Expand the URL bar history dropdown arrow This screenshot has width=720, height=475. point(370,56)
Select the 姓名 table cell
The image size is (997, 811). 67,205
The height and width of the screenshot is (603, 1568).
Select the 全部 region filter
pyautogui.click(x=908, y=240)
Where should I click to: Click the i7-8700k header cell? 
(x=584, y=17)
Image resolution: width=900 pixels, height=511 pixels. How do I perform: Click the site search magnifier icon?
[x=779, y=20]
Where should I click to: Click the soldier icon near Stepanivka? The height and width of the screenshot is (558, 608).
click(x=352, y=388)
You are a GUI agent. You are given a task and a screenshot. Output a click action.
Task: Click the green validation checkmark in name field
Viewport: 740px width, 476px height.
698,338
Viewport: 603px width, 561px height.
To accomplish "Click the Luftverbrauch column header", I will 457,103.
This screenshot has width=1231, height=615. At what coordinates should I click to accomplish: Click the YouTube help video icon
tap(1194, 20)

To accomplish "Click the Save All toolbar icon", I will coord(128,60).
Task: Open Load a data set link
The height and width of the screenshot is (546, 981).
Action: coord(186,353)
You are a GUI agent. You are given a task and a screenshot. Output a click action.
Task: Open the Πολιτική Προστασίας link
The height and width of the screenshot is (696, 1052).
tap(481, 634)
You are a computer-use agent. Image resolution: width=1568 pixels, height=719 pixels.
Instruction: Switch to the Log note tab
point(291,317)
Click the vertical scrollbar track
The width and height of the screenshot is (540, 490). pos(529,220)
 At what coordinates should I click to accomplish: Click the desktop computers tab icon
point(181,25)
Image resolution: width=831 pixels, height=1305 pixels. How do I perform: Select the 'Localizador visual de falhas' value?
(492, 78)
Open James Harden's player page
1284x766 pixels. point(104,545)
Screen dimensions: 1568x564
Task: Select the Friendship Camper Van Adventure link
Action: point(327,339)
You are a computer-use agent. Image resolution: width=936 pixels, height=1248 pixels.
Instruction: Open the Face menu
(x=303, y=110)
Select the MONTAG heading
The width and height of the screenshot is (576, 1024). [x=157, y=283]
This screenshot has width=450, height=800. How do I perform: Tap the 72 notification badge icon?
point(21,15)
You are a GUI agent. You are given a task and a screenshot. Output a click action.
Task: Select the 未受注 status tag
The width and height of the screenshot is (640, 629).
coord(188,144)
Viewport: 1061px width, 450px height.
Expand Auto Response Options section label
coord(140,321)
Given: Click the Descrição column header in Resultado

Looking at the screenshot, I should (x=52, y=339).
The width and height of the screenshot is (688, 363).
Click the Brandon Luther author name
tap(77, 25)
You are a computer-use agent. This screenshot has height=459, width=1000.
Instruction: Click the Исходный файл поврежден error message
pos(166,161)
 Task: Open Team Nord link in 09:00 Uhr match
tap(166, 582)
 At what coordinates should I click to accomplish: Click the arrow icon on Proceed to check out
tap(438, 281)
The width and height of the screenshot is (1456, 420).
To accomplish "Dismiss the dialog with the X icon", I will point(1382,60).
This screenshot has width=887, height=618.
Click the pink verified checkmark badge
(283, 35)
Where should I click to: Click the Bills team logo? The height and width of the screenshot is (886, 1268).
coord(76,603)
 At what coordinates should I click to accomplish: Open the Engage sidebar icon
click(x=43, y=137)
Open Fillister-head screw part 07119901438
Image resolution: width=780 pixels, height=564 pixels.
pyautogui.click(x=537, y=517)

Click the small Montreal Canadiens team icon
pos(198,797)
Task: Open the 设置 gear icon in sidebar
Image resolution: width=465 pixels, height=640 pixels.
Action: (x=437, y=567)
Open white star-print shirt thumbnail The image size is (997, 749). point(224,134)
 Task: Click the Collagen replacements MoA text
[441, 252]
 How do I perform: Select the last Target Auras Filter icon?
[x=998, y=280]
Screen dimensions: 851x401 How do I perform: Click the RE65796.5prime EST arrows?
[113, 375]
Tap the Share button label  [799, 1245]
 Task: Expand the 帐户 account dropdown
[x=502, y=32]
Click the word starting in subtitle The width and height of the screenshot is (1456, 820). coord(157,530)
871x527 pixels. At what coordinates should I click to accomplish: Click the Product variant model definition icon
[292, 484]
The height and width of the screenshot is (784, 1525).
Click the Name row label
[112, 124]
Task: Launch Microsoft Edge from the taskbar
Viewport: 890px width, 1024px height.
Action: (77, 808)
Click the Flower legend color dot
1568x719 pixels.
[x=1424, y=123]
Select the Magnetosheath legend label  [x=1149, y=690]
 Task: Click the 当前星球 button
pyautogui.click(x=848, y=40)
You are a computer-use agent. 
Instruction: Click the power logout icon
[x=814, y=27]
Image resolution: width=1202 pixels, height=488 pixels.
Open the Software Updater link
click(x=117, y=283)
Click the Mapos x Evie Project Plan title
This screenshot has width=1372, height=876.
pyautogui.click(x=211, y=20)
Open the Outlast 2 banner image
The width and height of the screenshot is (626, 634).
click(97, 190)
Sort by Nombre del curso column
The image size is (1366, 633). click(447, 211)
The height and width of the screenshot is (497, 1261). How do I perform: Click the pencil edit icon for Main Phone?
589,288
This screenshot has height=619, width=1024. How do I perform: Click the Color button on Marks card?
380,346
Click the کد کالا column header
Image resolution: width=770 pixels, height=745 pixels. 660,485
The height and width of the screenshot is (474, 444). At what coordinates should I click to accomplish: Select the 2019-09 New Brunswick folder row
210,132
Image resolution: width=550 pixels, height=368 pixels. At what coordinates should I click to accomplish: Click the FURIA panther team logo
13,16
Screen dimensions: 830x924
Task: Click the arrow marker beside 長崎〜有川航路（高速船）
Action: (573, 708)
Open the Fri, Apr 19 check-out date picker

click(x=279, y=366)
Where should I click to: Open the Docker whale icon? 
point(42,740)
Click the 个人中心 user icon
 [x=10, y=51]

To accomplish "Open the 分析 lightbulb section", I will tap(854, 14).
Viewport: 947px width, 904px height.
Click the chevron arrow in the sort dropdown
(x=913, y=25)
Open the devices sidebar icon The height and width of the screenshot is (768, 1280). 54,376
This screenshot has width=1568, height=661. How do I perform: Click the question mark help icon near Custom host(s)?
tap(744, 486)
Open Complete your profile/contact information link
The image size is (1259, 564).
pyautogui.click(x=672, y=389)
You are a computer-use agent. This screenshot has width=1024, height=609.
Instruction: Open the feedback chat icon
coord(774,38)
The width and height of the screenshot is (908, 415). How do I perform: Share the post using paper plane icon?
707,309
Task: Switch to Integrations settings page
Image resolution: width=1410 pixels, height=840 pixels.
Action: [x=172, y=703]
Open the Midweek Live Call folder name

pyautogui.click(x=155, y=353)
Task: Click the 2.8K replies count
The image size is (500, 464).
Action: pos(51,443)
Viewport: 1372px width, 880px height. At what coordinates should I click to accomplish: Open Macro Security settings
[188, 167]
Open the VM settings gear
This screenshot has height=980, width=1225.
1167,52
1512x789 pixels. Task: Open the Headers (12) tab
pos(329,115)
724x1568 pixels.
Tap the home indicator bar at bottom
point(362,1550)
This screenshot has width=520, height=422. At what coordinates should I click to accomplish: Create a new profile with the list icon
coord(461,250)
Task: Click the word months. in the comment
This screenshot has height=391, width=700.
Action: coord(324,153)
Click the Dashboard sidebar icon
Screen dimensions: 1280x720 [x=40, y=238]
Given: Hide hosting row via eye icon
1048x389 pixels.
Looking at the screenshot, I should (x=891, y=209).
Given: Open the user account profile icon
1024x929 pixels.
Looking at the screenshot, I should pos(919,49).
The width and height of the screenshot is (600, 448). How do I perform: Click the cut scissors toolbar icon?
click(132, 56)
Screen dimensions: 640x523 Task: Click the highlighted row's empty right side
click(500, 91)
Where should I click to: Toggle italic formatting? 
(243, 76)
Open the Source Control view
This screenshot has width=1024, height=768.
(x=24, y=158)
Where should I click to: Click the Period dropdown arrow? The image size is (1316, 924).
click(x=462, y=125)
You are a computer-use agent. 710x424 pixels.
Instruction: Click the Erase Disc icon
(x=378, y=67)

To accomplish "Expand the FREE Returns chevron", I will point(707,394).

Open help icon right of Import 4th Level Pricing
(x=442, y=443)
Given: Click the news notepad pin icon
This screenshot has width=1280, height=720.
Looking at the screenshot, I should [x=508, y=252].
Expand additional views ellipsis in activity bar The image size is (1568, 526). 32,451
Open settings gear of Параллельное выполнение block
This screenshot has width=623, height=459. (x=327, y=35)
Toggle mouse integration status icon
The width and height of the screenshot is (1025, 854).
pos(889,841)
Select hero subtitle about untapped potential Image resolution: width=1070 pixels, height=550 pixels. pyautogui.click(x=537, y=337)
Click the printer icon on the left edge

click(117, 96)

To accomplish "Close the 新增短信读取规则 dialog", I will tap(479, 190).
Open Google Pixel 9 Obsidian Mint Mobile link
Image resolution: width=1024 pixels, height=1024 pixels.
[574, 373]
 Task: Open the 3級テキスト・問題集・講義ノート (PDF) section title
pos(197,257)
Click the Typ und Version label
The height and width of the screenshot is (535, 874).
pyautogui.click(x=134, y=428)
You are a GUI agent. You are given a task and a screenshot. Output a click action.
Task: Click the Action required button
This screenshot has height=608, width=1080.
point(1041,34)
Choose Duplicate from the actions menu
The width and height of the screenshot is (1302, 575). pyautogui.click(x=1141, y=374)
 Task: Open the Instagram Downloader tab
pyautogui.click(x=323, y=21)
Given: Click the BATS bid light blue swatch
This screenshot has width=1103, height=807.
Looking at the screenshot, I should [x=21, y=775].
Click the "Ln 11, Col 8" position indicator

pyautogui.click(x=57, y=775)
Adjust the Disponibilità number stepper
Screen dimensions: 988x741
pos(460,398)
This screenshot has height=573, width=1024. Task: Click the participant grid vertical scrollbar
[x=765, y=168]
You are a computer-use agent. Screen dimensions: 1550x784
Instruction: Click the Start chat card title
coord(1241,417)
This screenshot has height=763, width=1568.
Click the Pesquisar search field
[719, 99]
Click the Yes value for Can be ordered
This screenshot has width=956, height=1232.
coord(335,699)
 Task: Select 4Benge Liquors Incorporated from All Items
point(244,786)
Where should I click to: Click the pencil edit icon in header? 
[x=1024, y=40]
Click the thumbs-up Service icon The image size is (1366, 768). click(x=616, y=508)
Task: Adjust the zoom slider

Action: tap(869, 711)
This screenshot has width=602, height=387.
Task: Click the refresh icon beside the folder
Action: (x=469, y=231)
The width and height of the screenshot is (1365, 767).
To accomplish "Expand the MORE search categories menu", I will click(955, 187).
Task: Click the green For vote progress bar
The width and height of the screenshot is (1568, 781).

# Exercise requirements:
Check every line above for the string "agent", and copy the ones that have it.

# Answer for the task:
You are a GUI agent. You are given a task and a screenshot. Output a click action.
You are a GUI agent. You are given a task and a screenshot. Output a click action.
You are a computer-use agent. Image resolution: width=1568 pixels, height=719 pixels.
You are a computer-use agent. Image resolution: width=936 pixels, height=1248 pixels.
You are a GUI agent. You are given a task and a screenshot. Output a click action.
You are a computer-use agent. This screenshot has height=459, width=1000.
You are a computer-use agent. 
You are a computer-use agent. This screenshot has width=1024, height=609.
You are a computer-use agent. 710x424 pixels.
You are a GUI agent. You are given a task and a screenshot. Output a click action.
You are a computer-use agent. Screen dimensions: 1550x784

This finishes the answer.